◆ Supplied records
━━━━
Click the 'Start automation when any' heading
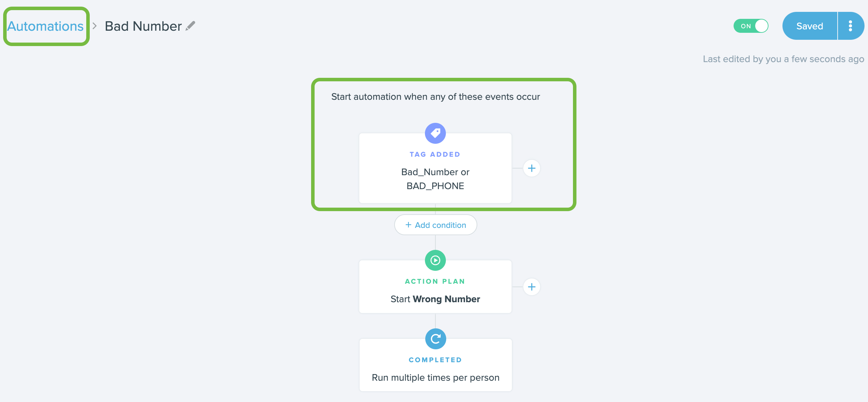This screenshot has width=868, height=402. click(x=435, y=97)
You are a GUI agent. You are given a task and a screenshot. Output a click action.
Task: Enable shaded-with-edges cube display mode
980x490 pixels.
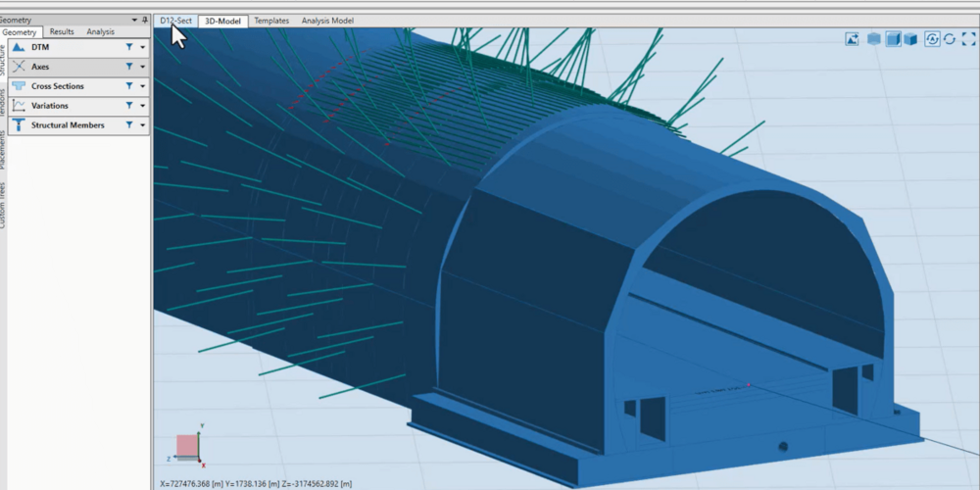coord(893,39)
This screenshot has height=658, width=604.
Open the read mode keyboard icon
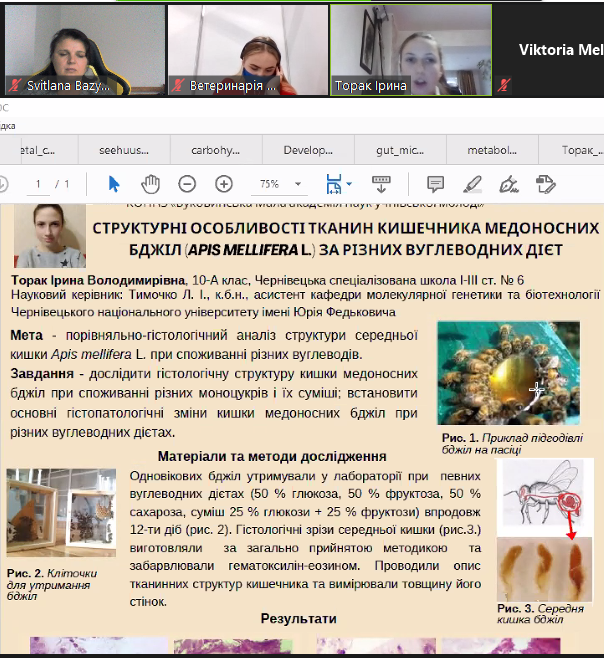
━━━━
◆ Work order
Above are the records; set down exactly the lines from the line containing "Task: Enable shaded-with-edges" through their last line, leaving every picture out.

◆ Answer to this problem
Task: Enable shaded-with-edges cube display mode
980x490 pixels.
coord(893,39)
This screenshot has height=658, width=604.
Open the read mode keyboard icon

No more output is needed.